7. Sebuah Alasan

Mulai dari awal
                                    

Tak jarang, Rei berharap bahwa ibunya dan Samuel tidak bertemu. Karena mungkin dengan begitu, alur kehidupan mungkin akan berbeda. Namun, bukankah itu artinya Rei egois?

Ya, egois. Sebab jika Celine tak berjumpa dengan Samuel, mungkin hingga detik ini ia masih akan mendapati sang ibu termenung di depan bingkai foto ayahnya. Tidak meratap, ataupun berucap. Akan tetapi, hal itu sudah cukup untuk membuat Rei menyadari, betapa hancurnya sang ibu.

"Mau berangkat sekarang, atau tetep berdiri di situ?"

Sebuah teguran menyeret paksa sosok itu dari lamunan yang semakin runyam. Netranya beralih pada sosok berseragam yang tengah berdiri di depan pintu dengan lengan terlipat di depan dada.

"Feeling gue bener, lo pasti ngelamun sampai-sampai lupa waktu. Nggak capek apa dihukum terus?" celetuk sosok itu lagi. Ia berjalan mendekat, lantas menyambar tas milik Rei dan menyerahkan kepada si empunya.

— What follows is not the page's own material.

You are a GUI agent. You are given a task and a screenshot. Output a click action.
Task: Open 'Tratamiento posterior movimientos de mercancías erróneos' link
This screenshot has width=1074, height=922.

"Bawel banget, lagian gue telat pun masih tetep peringkat pertama. Jangan remehin kekuatan orang ganteng, ya," sahut Rei sembari menerima tasnya.

Calvin tak membalas, lagi pula beginilah sosok Rei yang terkadang memiliki kepercayaan diri tinggi. Suasana hati yang cepat berubah membuat Calvin harus menyesuaikan dengan situasi.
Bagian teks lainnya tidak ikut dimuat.